I am using OkHttp to login to a website with username and password. After login any attempt to request a resource is followed with a token=xxxxxxaxx-xxax-xxxa-xxaa-axaxxaxaxxxx in the query path.
I am not certain this is a security token, or just a UUID? It follows the format 8-4-4-4-12 in length and is always lower case alphanumeric.
In order to send new requests to the service I need to acquire/generate token after login.
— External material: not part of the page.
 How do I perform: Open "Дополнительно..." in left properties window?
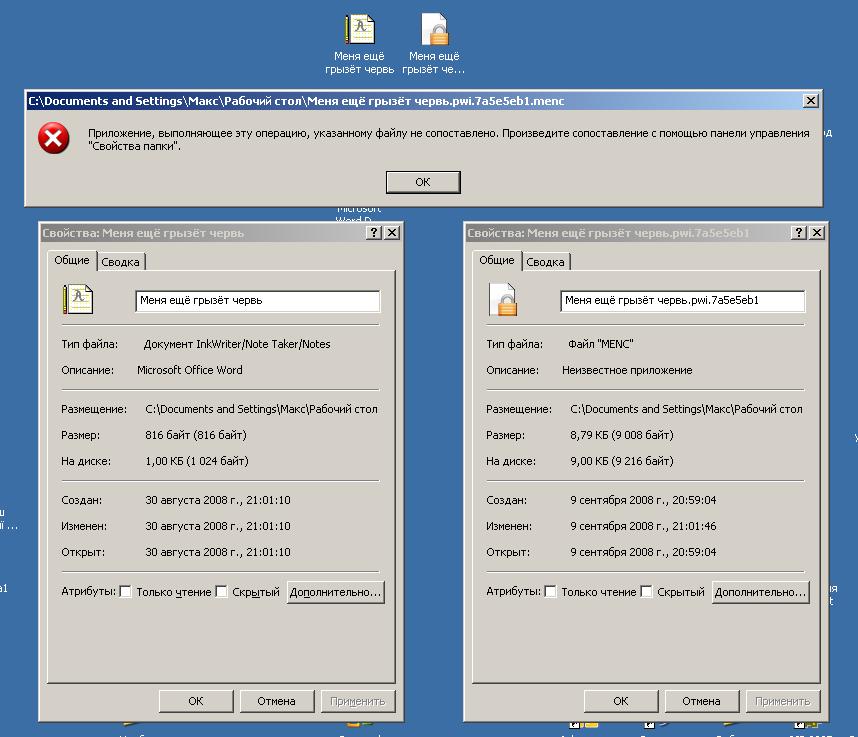click(x=335, y=592)
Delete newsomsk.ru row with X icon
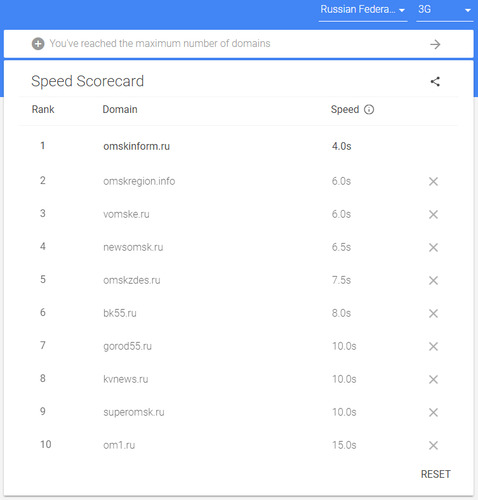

In some cases I note in future requests that both the InstanceId=&token= is passed - where they both pass the same value for token and instanceid.
After login I do not see this token in the of the response headers, it just starts to appear in all future requests.
After login the following URLs are accessed:
portal
launch
htmlnavigator
getCSRFTokenVaue
getUserLocale
createToken
I have confirmed that the token returned by the createToken URL is not the same token that is used in later requests.
The various cookies sent by the server I can user with CookieManager, but where does the security token come from (or usually come from?) - What browser tools might help me beyond reading all the headers and responses.
It is a REST service, and each frame within the browser gets its own token, so difference requests in the same frame use the same token, open a new frame and that frame uses a new token.
The token is passed in the URI. The web application UI has frames/pages within the main page and opening each new page generates a new token specific to that page Multiple requests to each frame all send the same token so the tokens are not query authentication (like here)
If more information is required I will update the question but I can not name the system.